**Text**:

- Opening Delimiter -

Brexit Mess = Big Law Fees

Brexit Mess = Big Law Fees

Brexit Mess = Big Law FeesJohn Bowie  The mess that is Brexit is made for law firms who are there to try and untangle – or even simply predict – how things may play out.  And London’s Big Law players are having their time in the Brexit sun.

The New York Times reported recently on the City firms that are making their hay from Brexit.  And they are doing so Big Time.

The regulatory lawyers, not always the most fee-leading group in the firms, have become rainmakers, as the NYT reports.

“There’s been some swearing, some clients whose faces have drained of color, when they realize the sort of impact this all will have,” said Andrew Hood, a regulatory and trade partner at Fieldfisher, a London-based firm with more than 1,000 lawyers. “And in the last six weeks, the number of clients who have woken up worried about what a no-deal Brexit looks like has doubled or tripled.”

Big Spending Mitigation

The big law firm winners include firms like EvershedSutherlands, Clifford Chance, FieldFisher, Hogan Lovells . . a Big Law list.

The firms say that large clients are paying more than $10 million for ‘mitigation actions’ including everything from intellectual property, employment law, tariff issues, restructuring, tax and just about anything else that lawyers can advise upon to frustrated, worried or even infuriated clients.

Even more work is expected as companies gear up to rewrite hundreds of thousands of contracts of every variety in what has been called “a massive repapering exercise.”

“You get to the end of one financial year and think, it’s the next one I’m worried about,” said David Patient, managing partner at Travers Smith, which first started working with financial clients in 1801. “We’ve been saying that for two or three years now, and we’ve been growing across the sectors at around 10 percent.”

Big Money 

The Brexit train wreck has upended the ability of businesses and in particular the financial markets dominated by London from insuring their fugure stability, as European rivals and Europe itself prepares for Britain’s exit.

The Lawyer reported that Britain’s top 100 law firms alone brought in USD32 million before the financial crisis.  A further 21000 lawyers were also added to the law firm’s complement over the past 12 years.

The Association for Financial Markets in Europe , which also represents major law firms, said in a March 27 letter that the EU policy “will have a negative impact on European investors, who will suffer from an increasingly fragmented trading landscape, incur significantly higher costs of execution and be forced to deal with an inability to access optimal prices and volumes.”

2008 Crisis

Brexit poses a considerably larger crisis than the 2008 one, when the industry saw layoffs and pay freezes, helped only by the increase in insolvency work and restructuring.

But Brexit became a major, billable-hour gift from heaven.  Or hell.  Because the post-Brexit scenario could lead to a fate considerably worse than that seen in the dark days of 2008.

- Closing Delimiter -

**Listed entries**:

- Opening Delimiter -

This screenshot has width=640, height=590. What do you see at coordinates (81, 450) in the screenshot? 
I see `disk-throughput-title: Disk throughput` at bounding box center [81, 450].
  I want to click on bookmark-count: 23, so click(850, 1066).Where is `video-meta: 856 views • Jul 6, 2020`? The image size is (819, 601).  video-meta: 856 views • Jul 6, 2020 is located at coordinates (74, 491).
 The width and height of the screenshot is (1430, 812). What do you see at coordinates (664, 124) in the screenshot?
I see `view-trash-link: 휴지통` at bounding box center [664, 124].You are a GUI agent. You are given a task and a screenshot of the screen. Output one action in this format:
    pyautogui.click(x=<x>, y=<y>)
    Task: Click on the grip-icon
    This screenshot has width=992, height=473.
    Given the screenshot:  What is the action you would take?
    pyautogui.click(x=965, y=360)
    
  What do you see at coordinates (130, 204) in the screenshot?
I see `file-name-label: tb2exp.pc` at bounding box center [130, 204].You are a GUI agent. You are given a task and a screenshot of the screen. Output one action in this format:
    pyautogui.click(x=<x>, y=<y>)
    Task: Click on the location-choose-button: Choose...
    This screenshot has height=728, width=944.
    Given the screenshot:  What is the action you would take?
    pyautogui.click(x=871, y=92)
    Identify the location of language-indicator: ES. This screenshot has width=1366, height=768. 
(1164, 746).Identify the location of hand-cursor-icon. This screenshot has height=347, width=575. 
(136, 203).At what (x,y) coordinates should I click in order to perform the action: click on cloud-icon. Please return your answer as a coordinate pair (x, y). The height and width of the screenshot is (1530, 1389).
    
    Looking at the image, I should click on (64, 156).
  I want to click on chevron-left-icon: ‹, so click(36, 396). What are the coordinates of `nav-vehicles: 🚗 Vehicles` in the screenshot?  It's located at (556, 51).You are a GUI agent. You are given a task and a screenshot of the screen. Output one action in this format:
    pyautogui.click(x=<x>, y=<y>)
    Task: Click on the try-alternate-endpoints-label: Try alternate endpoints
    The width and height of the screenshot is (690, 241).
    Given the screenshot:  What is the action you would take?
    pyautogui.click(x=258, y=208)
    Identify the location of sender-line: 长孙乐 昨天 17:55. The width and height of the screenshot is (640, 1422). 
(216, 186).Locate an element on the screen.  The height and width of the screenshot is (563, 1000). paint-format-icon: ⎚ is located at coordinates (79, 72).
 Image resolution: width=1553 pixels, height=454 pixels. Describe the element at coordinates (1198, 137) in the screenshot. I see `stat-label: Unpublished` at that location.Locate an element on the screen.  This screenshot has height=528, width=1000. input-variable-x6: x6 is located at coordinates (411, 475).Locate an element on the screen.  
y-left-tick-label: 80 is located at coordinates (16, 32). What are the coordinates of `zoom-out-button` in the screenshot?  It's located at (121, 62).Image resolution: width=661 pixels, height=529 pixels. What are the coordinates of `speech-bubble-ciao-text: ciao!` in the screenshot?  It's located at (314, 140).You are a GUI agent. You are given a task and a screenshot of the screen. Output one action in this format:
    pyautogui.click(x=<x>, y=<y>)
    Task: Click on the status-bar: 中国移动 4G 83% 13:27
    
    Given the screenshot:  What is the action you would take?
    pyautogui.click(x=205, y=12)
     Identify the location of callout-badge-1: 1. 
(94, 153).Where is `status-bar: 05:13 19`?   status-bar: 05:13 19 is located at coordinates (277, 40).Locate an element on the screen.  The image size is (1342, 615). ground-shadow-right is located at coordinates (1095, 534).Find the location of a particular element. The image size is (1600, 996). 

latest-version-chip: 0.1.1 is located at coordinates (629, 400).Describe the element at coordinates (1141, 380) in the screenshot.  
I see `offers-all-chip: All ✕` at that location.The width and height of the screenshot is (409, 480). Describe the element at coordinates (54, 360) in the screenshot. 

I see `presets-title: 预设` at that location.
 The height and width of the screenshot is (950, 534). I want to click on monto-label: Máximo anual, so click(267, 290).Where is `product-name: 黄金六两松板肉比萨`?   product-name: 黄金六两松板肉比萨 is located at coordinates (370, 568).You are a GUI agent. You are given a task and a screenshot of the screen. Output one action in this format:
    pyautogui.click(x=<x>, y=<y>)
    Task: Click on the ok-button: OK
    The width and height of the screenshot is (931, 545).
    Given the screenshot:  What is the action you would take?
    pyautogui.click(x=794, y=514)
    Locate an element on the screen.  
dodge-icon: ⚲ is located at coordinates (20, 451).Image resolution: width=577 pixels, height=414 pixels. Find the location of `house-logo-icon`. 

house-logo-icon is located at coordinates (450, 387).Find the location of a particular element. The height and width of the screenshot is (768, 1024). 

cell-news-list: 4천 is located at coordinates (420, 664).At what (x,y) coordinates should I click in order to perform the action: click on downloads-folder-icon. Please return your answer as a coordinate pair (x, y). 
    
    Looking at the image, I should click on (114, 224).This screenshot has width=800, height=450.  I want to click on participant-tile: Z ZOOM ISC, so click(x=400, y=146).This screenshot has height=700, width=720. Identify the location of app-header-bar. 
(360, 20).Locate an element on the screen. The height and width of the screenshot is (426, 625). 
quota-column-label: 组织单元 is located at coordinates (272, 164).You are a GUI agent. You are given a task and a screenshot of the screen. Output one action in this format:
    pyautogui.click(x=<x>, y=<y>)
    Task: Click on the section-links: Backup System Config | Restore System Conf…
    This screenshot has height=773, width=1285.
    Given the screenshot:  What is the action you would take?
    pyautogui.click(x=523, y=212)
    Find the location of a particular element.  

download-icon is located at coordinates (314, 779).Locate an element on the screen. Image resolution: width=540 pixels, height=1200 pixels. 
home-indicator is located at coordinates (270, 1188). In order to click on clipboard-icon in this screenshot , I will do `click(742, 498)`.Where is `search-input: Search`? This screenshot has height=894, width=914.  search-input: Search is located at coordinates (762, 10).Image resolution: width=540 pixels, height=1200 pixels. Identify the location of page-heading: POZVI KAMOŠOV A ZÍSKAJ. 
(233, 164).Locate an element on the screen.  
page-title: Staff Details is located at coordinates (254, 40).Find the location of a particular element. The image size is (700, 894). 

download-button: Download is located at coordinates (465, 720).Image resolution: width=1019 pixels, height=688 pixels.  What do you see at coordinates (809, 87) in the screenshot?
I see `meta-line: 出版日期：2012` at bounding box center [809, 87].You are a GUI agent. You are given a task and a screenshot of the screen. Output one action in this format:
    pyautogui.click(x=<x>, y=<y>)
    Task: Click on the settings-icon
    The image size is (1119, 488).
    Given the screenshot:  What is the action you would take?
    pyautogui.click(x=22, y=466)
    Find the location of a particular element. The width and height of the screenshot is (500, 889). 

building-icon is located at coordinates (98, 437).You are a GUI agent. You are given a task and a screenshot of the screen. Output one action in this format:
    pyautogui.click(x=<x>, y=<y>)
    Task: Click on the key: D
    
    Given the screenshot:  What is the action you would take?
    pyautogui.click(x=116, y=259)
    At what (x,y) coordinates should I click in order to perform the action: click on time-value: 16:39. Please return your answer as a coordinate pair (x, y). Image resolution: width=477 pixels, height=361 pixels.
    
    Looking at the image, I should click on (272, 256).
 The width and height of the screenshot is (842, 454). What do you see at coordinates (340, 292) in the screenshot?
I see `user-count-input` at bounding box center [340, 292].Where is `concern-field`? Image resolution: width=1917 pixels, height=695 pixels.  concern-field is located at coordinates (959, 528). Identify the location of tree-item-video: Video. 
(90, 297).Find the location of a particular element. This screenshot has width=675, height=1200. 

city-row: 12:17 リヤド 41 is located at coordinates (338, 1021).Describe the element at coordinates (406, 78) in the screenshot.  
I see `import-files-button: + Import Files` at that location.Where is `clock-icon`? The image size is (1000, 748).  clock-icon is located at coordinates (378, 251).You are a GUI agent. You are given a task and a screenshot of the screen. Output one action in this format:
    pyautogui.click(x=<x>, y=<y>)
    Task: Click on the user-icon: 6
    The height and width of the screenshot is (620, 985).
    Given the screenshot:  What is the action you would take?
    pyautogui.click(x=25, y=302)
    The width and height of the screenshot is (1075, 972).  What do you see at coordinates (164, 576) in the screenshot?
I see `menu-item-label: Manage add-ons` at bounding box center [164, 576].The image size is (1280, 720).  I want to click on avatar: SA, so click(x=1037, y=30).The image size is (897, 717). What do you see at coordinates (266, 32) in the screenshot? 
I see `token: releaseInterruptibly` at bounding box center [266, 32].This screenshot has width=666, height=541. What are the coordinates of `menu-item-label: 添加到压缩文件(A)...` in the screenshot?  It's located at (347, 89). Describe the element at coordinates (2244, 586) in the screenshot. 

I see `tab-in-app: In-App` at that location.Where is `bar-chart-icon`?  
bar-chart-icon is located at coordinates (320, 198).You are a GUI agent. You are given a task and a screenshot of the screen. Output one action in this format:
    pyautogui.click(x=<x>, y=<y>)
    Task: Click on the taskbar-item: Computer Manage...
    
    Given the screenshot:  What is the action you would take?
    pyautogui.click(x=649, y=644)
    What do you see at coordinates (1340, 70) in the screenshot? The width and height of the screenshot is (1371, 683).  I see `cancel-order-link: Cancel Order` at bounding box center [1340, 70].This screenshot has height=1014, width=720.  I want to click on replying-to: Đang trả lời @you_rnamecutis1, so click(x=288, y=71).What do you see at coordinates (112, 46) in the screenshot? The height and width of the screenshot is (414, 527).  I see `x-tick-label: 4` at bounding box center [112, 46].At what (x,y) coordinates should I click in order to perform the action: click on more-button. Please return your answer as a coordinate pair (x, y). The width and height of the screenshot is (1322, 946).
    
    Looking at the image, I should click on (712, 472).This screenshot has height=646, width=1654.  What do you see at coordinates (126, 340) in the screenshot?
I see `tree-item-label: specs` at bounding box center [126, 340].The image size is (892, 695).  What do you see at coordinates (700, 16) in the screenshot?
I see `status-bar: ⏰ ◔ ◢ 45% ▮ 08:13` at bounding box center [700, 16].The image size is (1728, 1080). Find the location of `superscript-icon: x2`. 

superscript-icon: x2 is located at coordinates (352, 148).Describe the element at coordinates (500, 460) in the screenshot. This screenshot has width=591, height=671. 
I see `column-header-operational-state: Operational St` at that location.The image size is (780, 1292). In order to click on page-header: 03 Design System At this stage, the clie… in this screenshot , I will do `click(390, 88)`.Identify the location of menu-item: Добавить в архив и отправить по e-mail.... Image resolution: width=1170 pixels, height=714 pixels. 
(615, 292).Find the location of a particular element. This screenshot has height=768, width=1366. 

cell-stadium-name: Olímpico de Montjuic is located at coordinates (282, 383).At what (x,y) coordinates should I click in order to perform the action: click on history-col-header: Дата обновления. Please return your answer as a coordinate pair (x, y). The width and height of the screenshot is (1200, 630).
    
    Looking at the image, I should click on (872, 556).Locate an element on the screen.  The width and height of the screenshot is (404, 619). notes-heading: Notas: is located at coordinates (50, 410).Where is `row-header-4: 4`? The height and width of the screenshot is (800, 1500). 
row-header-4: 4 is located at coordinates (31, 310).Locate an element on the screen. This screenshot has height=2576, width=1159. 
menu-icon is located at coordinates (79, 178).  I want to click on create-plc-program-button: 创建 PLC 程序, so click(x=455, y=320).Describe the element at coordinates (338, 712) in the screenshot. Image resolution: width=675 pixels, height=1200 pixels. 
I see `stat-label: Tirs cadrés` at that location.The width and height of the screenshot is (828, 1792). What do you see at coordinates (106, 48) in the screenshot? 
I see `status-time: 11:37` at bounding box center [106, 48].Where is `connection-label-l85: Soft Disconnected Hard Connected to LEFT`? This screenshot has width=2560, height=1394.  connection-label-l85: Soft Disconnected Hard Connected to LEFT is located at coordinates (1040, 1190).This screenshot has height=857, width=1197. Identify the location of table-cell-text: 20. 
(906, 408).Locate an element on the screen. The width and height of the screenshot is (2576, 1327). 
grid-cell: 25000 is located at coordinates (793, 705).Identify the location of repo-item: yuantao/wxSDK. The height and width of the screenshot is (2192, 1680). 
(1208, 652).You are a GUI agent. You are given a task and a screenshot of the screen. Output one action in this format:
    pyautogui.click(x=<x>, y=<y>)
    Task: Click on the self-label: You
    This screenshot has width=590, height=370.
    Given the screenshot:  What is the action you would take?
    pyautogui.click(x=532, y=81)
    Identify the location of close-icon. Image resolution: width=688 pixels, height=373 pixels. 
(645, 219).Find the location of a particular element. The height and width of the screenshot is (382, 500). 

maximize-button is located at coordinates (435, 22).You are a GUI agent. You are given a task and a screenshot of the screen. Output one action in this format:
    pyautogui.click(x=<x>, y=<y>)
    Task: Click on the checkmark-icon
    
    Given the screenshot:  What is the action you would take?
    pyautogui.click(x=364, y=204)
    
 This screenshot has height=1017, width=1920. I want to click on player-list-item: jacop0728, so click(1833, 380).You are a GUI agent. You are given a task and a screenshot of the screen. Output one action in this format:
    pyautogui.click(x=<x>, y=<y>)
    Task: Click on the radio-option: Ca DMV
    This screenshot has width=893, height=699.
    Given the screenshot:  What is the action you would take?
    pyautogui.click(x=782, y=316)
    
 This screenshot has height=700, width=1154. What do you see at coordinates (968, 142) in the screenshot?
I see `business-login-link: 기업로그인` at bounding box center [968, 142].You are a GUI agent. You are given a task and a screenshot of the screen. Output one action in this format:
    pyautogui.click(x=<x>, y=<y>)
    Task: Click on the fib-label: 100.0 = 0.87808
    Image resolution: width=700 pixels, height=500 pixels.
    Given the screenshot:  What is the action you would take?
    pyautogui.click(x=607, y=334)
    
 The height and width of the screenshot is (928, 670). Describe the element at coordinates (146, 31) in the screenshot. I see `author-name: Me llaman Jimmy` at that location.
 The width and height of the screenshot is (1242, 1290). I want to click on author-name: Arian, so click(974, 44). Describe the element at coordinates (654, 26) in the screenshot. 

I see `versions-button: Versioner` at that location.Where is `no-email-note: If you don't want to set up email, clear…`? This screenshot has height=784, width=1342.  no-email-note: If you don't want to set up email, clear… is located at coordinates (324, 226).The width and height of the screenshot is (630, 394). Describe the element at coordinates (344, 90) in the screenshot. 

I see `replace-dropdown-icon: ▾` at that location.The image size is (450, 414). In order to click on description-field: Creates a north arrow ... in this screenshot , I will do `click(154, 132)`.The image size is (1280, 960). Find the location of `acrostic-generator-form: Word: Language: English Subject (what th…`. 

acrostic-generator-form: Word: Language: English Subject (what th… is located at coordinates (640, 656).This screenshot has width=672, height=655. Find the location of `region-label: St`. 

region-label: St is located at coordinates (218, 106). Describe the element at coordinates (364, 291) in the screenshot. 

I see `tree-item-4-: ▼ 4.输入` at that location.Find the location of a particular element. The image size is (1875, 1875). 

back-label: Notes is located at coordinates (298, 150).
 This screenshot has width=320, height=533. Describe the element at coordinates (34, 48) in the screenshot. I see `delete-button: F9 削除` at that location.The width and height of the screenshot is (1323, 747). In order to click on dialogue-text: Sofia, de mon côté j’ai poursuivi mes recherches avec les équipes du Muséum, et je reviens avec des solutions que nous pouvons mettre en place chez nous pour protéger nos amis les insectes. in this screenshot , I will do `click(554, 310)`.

- Closing Delimiter -

**Task requirements**:
Summarize the Brexit law fees text above in two sentences.

**The answer**:
The mess of Brexit has proved lucrative for London's Big Law firms: regulatory lawyers have become rainmakers, and large clients are paying more than $10 million for mitigation actions covering intellectual property, employment law, tariff issues, restructuring, tax and more. Even more work is expected as companies rewrite hundreds of thousands of contracts, although Brexit poses a considerably larger crisis than 2008 and could lead to a fate considerably worse than that seen then.